■ **What you have to do**
Return each line of the material below that contains the string "screenshot". Case matters, so only count matches with the same capitalization.

■ **Listing**
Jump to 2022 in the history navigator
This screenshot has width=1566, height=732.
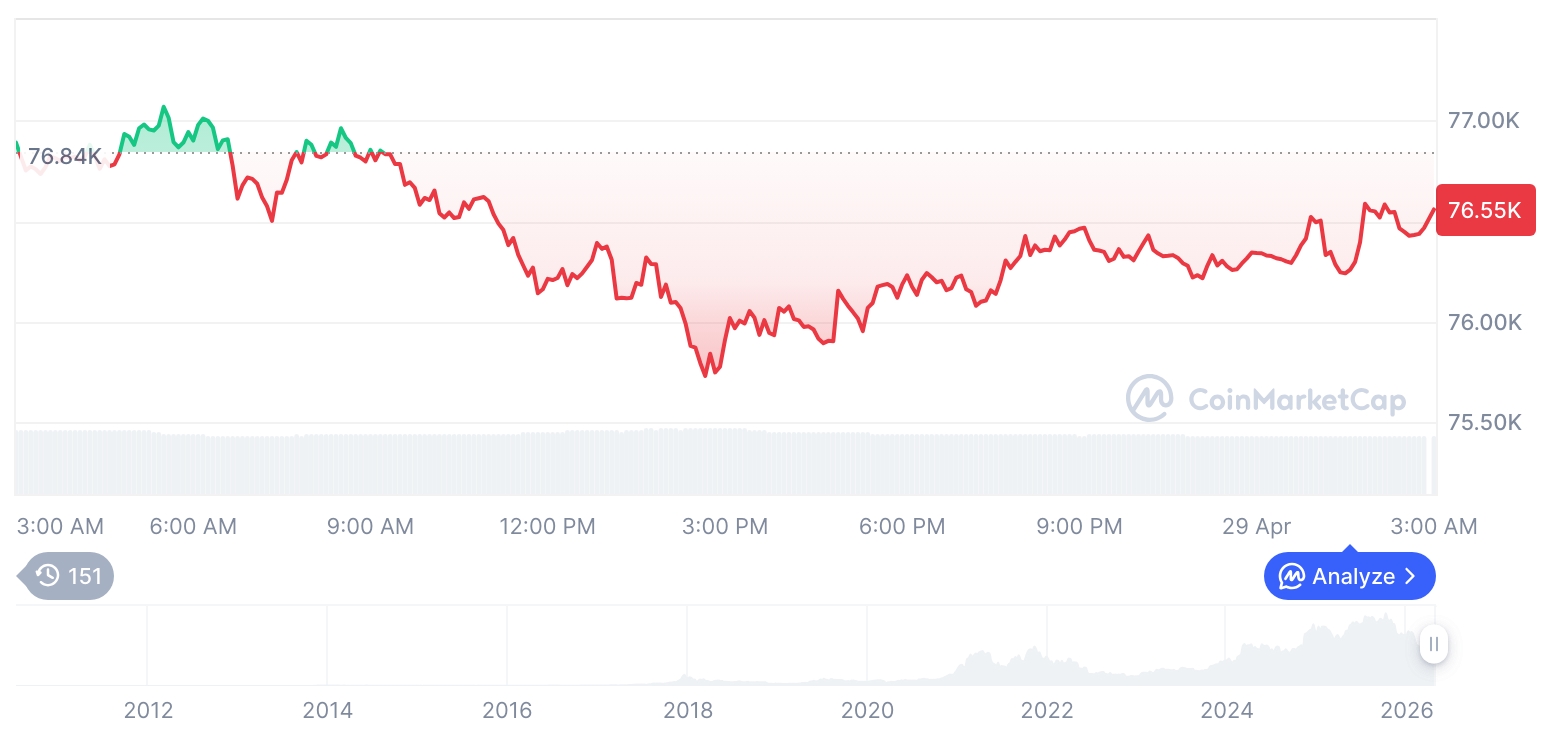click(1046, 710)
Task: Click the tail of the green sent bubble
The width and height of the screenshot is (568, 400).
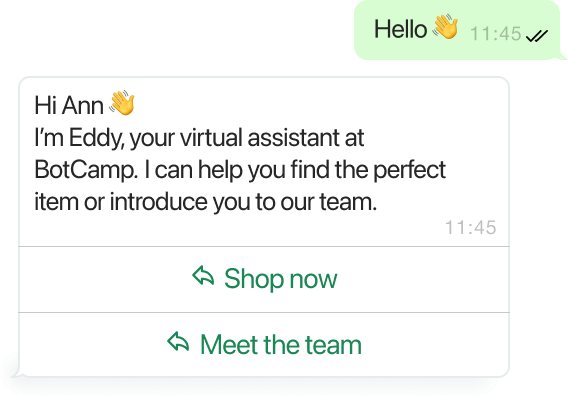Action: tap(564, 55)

■ **Result for this task**
This screenshot has width=1566, height=732.
The width and height of the screenshot is (568, 400).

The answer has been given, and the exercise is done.